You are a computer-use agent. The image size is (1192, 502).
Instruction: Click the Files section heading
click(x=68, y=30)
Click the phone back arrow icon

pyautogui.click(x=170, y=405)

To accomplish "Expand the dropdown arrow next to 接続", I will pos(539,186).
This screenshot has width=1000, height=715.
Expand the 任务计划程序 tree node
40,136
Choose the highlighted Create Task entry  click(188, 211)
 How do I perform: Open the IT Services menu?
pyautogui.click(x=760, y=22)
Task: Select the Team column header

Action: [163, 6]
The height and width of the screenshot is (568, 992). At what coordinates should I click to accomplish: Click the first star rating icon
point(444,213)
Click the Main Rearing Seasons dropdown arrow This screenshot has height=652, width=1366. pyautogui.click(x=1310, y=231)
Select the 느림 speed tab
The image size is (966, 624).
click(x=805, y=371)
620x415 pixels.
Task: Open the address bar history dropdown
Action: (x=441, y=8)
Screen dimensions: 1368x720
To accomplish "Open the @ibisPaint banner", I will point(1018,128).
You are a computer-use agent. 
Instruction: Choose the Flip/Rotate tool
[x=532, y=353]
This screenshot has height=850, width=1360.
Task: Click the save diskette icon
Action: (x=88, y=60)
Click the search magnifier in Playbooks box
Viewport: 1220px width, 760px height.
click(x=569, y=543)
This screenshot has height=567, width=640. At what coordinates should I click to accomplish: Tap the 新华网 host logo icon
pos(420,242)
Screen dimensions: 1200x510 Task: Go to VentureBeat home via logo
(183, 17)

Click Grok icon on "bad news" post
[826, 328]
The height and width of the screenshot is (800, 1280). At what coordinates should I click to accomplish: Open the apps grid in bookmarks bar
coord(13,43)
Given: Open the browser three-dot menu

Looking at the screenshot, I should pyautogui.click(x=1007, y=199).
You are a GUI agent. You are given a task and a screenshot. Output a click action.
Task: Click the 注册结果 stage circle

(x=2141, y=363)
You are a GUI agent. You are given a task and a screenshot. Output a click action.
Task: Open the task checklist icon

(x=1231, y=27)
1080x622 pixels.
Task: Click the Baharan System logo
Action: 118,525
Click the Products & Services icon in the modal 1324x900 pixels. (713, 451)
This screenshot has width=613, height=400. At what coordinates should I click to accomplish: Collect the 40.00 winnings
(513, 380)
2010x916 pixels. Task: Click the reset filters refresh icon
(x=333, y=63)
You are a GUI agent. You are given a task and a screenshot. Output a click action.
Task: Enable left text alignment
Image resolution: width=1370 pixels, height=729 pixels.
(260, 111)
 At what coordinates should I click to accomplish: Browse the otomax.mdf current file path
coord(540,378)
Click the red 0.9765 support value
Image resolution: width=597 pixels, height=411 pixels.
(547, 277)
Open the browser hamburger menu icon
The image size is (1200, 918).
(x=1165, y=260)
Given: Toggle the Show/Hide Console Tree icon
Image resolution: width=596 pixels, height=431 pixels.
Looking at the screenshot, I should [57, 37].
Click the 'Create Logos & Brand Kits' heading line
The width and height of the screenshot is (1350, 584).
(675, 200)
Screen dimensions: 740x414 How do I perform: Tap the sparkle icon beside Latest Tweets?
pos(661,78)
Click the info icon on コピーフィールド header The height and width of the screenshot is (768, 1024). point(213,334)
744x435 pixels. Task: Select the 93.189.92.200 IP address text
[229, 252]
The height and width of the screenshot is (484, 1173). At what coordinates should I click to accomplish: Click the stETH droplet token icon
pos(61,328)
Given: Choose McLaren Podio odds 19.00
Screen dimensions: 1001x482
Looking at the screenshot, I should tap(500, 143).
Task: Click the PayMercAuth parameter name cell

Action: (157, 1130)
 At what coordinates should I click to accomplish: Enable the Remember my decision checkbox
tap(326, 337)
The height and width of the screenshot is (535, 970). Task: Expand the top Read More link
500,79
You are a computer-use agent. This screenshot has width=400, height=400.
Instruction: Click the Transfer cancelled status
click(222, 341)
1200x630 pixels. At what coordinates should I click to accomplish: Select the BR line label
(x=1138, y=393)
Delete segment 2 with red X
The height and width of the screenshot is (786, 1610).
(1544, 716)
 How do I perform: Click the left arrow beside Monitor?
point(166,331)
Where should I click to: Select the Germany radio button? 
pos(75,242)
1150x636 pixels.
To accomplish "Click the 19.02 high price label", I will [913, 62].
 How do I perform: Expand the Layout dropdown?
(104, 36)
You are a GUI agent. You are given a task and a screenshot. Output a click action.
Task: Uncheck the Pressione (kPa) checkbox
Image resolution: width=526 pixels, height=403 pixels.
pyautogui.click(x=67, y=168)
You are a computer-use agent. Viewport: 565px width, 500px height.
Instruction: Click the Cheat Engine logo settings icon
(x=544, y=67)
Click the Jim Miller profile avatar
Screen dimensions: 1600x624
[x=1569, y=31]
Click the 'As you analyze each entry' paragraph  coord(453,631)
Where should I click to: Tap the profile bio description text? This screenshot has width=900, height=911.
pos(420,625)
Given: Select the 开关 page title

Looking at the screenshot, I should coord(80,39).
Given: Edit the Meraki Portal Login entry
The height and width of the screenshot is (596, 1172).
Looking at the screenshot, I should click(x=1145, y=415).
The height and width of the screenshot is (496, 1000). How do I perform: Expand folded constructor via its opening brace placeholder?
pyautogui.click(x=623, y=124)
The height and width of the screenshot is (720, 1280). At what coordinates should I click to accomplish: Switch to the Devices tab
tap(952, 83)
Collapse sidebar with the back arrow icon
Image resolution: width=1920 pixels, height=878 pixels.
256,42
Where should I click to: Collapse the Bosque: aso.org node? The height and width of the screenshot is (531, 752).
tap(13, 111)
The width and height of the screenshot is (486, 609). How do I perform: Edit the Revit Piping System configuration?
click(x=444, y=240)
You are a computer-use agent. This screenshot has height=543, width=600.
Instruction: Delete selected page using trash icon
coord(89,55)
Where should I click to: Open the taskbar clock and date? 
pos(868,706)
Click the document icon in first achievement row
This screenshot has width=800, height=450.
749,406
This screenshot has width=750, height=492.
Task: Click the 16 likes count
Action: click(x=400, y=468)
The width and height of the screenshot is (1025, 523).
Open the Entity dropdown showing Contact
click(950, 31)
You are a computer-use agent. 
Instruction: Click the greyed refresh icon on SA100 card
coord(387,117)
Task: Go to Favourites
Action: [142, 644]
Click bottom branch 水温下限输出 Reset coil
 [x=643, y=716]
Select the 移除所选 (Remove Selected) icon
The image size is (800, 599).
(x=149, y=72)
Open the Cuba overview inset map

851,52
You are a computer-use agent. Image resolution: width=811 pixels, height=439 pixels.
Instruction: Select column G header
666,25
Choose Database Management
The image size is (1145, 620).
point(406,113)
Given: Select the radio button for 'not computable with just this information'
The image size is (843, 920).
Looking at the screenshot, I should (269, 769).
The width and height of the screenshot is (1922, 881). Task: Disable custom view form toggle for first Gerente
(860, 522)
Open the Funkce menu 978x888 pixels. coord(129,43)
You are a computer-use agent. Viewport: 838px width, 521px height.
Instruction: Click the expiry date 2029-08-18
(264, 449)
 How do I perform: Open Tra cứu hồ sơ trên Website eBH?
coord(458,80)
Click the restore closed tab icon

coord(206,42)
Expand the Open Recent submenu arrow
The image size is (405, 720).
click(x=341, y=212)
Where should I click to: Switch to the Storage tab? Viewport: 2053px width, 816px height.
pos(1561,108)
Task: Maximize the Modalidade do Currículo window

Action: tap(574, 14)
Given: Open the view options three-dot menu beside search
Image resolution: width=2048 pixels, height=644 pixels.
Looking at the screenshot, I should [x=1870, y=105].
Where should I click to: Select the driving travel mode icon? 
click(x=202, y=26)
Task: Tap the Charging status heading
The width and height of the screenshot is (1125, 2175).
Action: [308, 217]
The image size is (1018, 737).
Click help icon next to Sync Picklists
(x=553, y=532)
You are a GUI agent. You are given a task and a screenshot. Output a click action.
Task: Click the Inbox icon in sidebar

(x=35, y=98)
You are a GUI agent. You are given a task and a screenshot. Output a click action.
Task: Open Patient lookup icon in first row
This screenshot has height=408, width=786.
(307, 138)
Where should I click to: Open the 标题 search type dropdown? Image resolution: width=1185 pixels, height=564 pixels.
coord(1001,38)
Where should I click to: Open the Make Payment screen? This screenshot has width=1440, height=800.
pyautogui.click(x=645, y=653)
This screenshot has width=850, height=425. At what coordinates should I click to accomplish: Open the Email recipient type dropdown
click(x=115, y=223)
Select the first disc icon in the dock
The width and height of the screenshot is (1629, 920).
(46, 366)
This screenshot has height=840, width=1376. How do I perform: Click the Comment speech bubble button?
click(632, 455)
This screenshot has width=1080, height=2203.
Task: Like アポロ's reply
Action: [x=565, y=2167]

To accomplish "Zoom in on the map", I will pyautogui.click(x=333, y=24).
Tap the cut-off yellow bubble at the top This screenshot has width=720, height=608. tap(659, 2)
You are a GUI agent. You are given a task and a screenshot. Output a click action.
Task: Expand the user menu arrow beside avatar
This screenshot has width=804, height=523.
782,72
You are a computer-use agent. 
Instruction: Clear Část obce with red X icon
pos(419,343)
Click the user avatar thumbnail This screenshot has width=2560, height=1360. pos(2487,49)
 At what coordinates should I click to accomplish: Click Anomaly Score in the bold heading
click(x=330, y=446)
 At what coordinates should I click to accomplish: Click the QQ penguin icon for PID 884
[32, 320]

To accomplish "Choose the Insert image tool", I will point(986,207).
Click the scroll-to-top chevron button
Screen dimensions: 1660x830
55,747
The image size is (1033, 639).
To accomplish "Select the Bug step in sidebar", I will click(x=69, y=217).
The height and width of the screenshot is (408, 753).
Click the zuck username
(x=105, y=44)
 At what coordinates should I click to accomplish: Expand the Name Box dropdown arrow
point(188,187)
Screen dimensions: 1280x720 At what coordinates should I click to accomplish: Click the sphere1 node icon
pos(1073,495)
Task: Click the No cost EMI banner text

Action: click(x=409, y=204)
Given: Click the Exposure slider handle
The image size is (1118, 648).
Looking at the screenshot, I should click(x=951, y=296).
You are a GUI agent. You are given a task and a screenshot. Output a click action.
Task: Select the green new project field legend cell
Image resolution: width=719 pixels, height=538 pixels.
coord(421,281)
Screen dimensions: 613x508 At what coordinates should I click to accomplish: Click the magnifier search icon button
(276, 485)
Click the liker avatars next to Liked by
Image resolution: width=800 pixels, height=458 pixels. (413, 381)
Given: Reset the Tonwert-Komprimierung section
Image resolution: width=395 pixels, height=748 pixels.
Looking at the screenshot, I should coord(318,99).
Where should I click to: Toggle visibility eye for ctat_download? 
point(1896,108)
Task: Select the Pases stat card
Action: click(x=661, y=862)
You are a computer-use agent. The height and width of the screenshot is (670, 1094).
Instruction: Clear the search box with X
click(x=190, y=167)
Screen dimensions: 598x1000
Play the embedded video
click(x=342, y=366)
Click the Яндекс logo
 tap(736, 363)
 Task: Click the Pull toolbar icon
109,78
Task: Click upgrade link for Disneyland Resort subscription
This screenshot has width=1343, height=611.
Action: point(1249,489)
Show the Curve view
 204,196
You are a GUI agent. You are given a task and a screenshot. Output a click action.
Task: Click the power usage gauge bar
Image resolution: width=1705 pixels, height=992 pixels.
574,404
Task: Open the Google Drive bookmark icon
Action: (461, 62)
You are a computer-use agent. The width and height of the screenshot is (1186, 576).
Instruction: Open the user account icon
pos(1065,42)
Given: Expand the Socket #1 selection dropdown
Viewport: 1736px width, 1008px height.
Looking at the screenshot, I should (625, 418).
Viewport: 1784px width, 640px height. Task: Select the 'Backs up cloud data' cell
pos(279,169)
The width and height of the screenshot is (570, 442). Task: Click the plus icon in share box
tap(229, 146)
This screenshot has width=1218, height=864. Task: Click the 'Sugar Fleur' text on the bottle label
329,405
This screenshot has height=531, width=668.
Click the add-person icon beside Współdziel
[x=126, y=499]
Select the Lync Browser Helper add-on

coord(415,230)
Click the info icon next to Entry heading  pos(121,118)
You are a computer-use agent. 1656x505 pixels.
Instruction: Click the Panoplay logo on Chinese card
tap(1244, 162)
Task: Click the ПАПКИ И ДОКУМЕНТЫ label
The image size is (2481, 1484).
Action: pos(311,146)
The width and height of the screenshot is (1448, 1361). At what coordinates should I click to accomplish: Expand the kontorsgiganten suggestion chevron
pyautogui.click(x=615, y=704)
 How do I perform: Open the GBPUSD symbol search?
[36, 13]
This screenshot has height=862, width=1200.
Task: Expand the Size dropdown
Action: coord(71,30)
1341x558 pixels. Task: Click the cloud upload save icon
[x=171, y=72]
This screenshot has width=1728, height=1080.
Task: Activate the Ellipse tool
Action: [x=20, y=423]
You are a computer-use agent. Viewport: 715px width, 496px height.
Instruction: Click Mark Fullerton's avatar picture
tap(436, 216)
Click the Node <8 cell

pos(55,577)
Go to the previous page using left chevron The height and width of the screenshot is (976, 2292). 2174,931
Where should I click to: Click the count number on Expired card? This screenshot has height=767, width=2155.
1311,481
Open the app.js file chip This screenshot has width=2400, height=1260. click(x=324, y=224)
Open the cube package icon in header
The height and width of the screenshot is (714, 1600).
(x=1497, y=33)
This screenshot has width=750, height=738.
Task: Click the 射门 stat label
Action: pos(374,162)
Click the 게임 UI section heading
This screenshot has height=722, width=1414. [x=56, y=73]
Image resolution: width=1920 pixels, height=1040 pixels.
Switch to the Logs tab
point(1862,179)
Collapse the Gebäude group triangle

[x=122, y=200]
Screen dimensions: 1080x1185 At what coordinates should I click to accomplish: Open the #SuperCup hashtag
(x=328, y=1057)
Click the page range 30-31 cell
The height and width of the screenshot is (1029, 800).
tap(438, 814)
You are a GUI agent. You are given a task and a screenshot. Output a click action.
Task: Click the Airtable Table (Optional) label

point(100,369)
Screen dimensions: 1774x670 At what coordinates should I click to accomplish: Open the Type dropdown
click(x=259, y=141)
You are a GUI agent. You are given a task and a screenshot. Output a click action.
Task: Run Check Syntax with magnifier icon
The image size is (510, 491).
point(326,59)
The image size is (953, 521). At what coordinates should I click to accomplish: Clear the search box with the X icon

========================================

**Problem requirements:** Go to the line in the listing above that has "Instruction: Click Mark" in it. Set down that line and each one after it, exactly.

**Exercise response:**
Instruction: Click Mark Fullerton's avatar picture
tap(436, 216)
Click the Node <8 cell

pos(55,577)
Go to the previous page using left chevron The height and width of the screenshot is (976, 2292). 2174,931
Where should I click to: Click the count number on Expired card? This screenshot has height=767, width=2155.
1311,481
Open the app.js file chip This screenshot has width=2400, height=1260. click(x=324, y=224)
Open the cube package icon in header
The height and width of the screenshot is (714, 1600).
(x=1497, y=33)
This screenshot has width=750, height=738.
Task: Click the 射门 stat label
Action: pos(374,162)
Click the 게임 UI section heading
This screenshot has height=722, width=1414. [x=56, y=73]
Image resolution: width=1920 pixels, height=1040 pixels.
Switch to the Logs tab
point(1862,179)
Collapse the Gebäude group triangle

[x=122, y=200]
Screen dimensions: 1080x1185 At what coordinates should I click to accomplish: Open the #SuperCup hashtag
(x=328, y=1057)
Click the page range 30-31 cell
The height and width of the screenshot is (1029, 800).
tap(438, 814)
You are a GUI agent. You are given a task and a screenshot. Output a click action.
Task: Click the Airtable Table (Optional) label

point(100,369)
Screen dimensions: 1774x670 At what coordinates should I click to accomplish: Open the Type dropdown
click(x=259, y=141)
You are a GUI agent. You are given a task and a screenshot. Output a click action.
Task: Run Check Syntax with magnifier icon
The image size is (510, 491).
point(326,59)
The image size is (953, 521). At what coordinates should I click to accomplish: Clear the search box with the X icon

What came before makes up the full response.